* **Exercise aim**:
Copy out the lines of every entry below word for word, leaving out the pictures.
#### Given data ####
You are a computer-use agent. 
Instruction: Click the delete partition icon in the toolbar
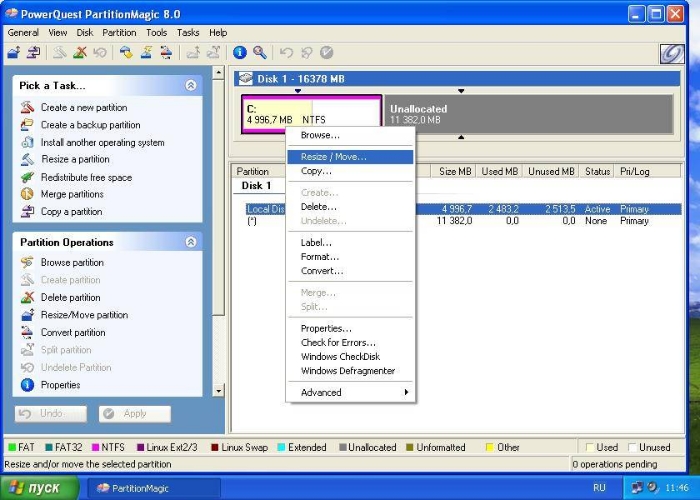[80, 52]
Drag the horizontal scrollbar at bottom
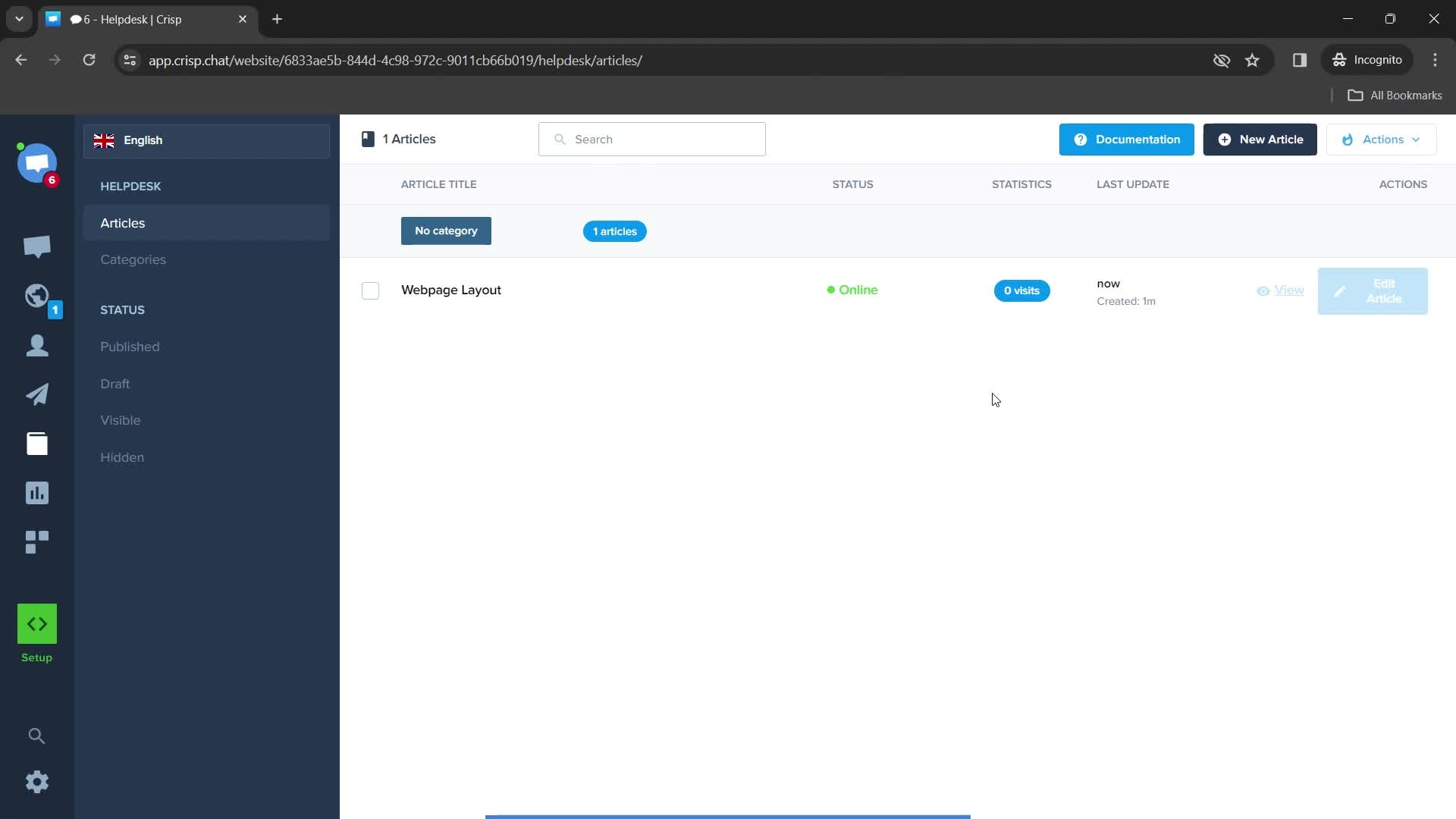The image size is (1456, 819). click(x=728, y=814)
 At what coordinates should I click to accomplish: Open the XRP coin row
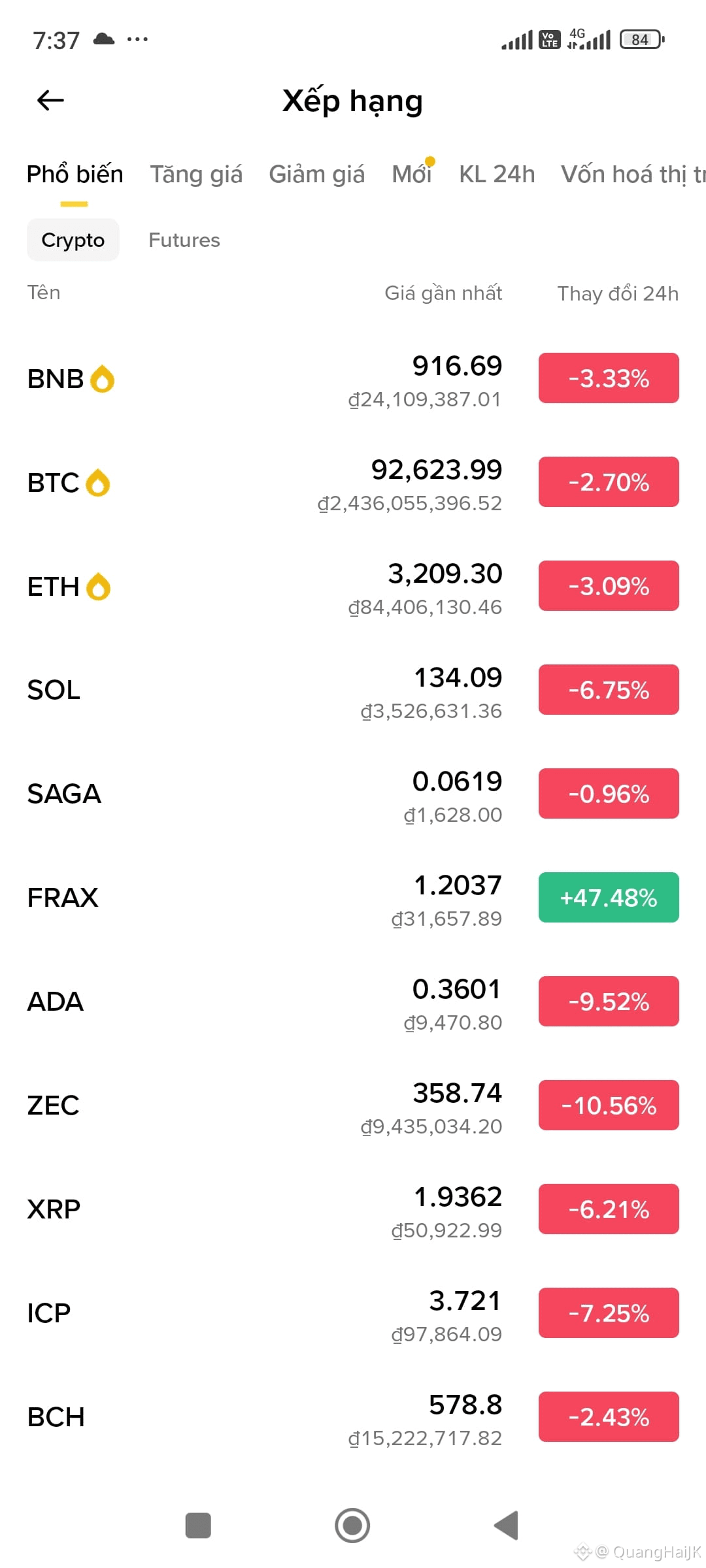pos(353,1209)
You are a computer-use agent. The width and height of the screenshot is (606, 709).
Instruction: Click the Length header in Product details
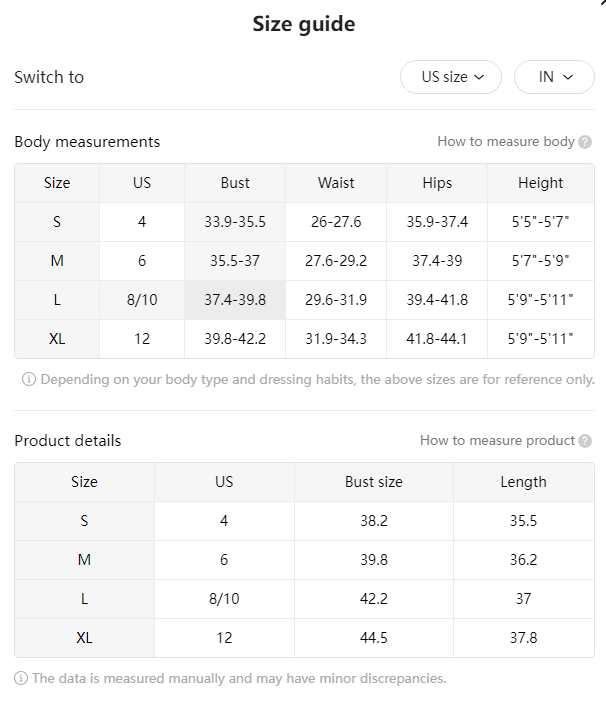click(523, 482)
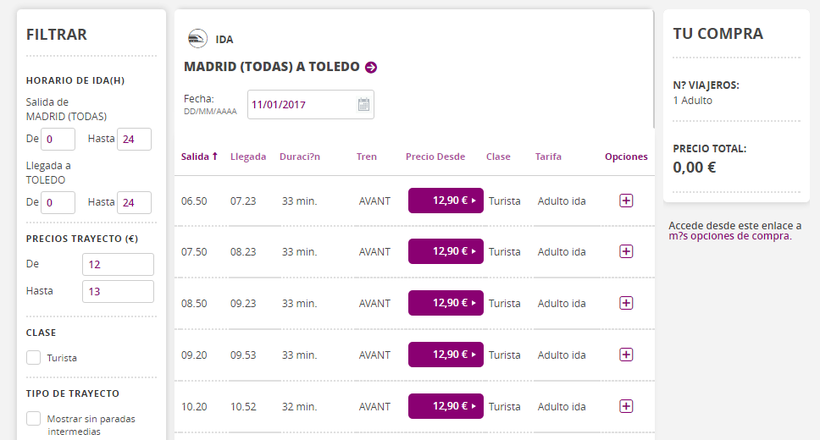Sort results by Llegada column

click(x=248, y=157)
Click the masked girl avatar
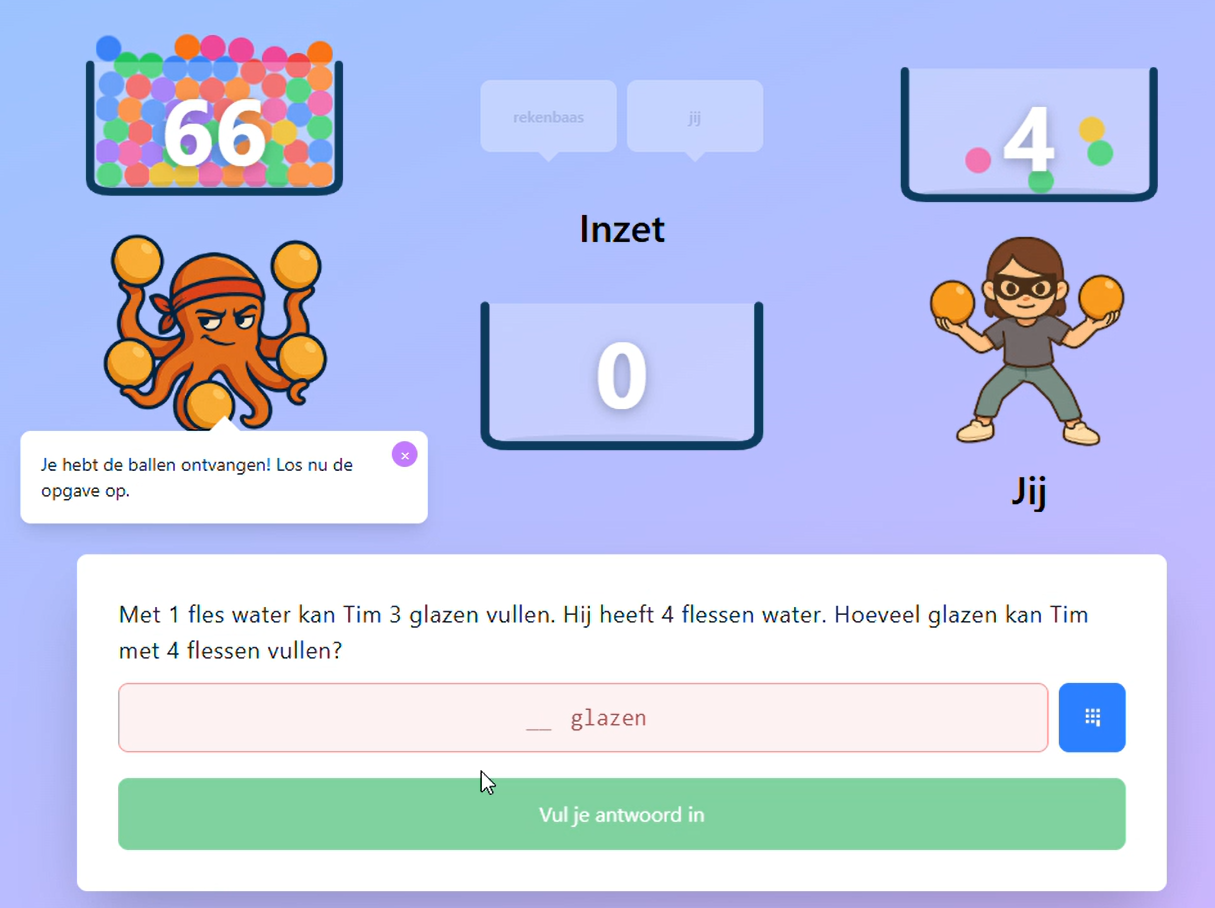This screenshot has height=908, width=1215. (1027, 341)
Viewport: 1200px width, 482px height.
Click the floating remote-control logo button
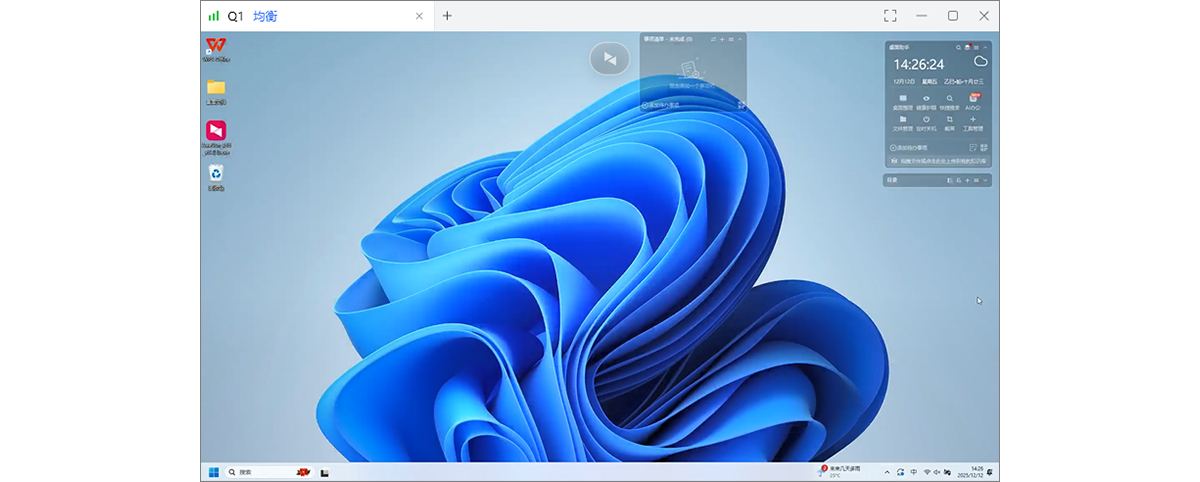click(610, 59)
####
* **Written solution**:
You are a computer-use agent. 
Instruction: Click the delete partition icon in the toolbar
[80, 52]
Drag the horizontal scrollbar at bottom
The image size is (1456, 819). click(x=728, y=814)
 At what coordinates should I click to accomplish: Open the XRP coin row
pos(353,1209)
You are a computer-use agent. The width and height of the screenshot is (606, 709).
Instruction: Click the Length header in Product details
click(523, 482)
Sort results by Llegada column

click(x=248, y=157)
Click the masked girl avatar
This screenshot has height=908, width=1215. (1027, 341)
Viewport: 1200px width, 482px height.
Click the floating remote-control logo button
click(610, 59)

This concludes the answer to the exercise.